1.2.3.4 谷蛋白组分的制备 谷蛋白提取液用2mol/L HCl调 pH至 4.5,离心收集沉淀,水洗 3次,冻干备用。

1.2.4 蛋白质含量的测定 微量凯氏定氮法[7]。

1.2.5 等电点测定

1.2.5.1 等电点范围的预实验 称取 5.00g组分蛋白溶于 500mL去离子水,得到 1.00%样品提取液,分别取 1%样品提取液 10mL于 5支标有管号和管种的20mL离心管中,分别依次调 pH为 2、3、4、5、6,然后在离心机上以 3000r/min离心 15min后,小心倒去清液,烘干一定程度,称其沉淀质量。

1.2.5.2 双缩脲法测等电点 将各组分蛋白分别用去离子水配制成 0.5%、1%和 2%的样品液。分别取样品液 10mL于 50mL比色管中,分别依次调 pH为等电点周围 7～9个点,然后在离心机上以 3000r/min离心 15min后,小心收集上清液,用双缩脲法测吸光度值。分别依次取 10mL上清液于对应号数的 25mL容量瓶,加 0.5mL四氯化碳,用双缩脲试剂定容至刻度。静置 1h后,取上清液 12mL离心,取离心分离后透明液于比色皿中,在 560nm下测定吸光值[9]。

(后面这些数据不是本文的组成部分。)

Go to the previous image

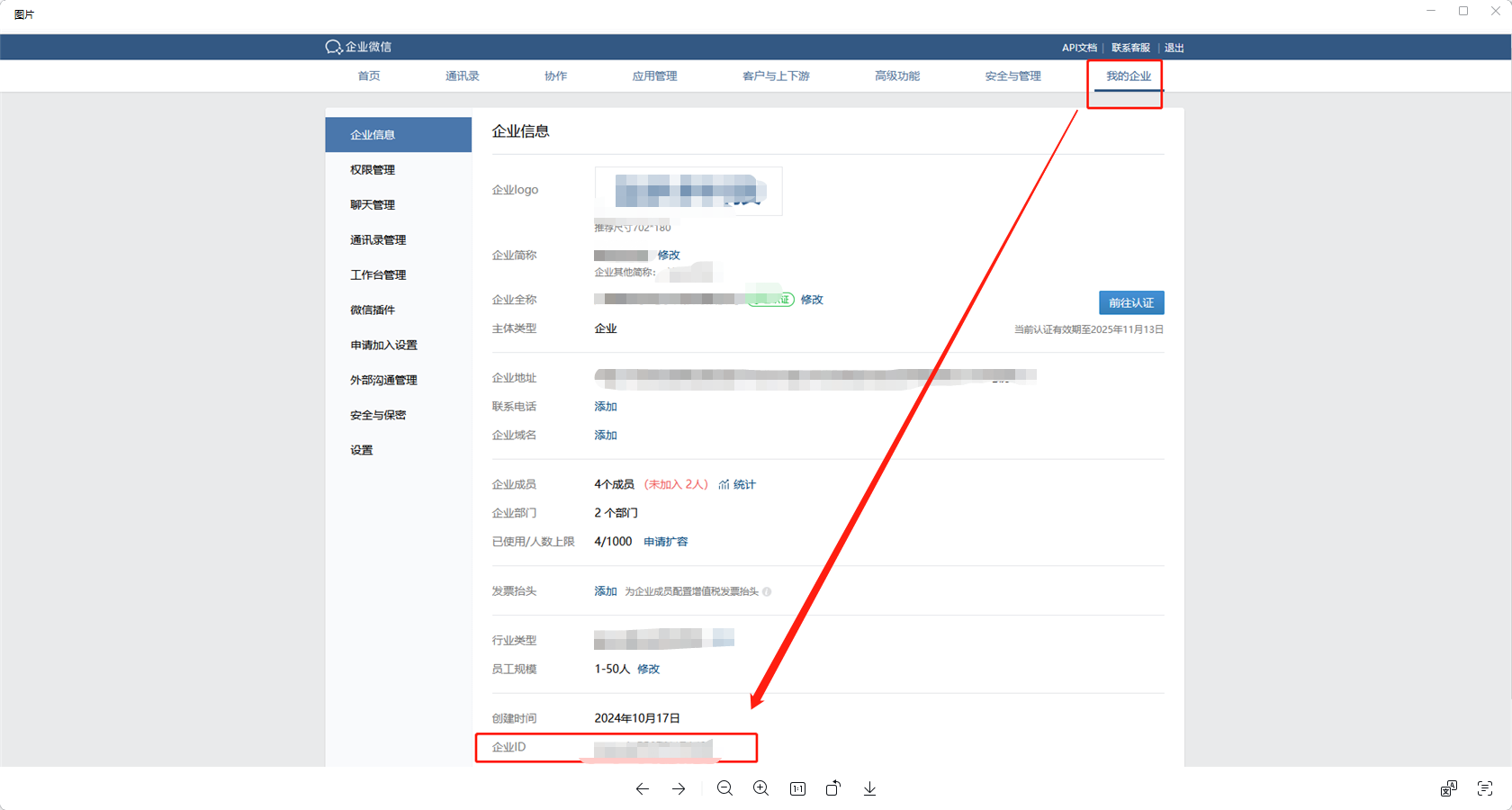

1.2.6 溶解性实验[5]样品的溶解性用氮溶解指数(NSI)来评价。分别用去离子水配制 1%(m/v)蛋白样品溶液 8mL,用 0.05mol/L HCl或 0.05mol/L NaOH溶液调 pH至 3.0、4.0、5.0、6.0、7.0、8.0、9.0,磁力搅拌120min,离心 15min,采用凯氏定氮法测定上清液中的蛋白含量。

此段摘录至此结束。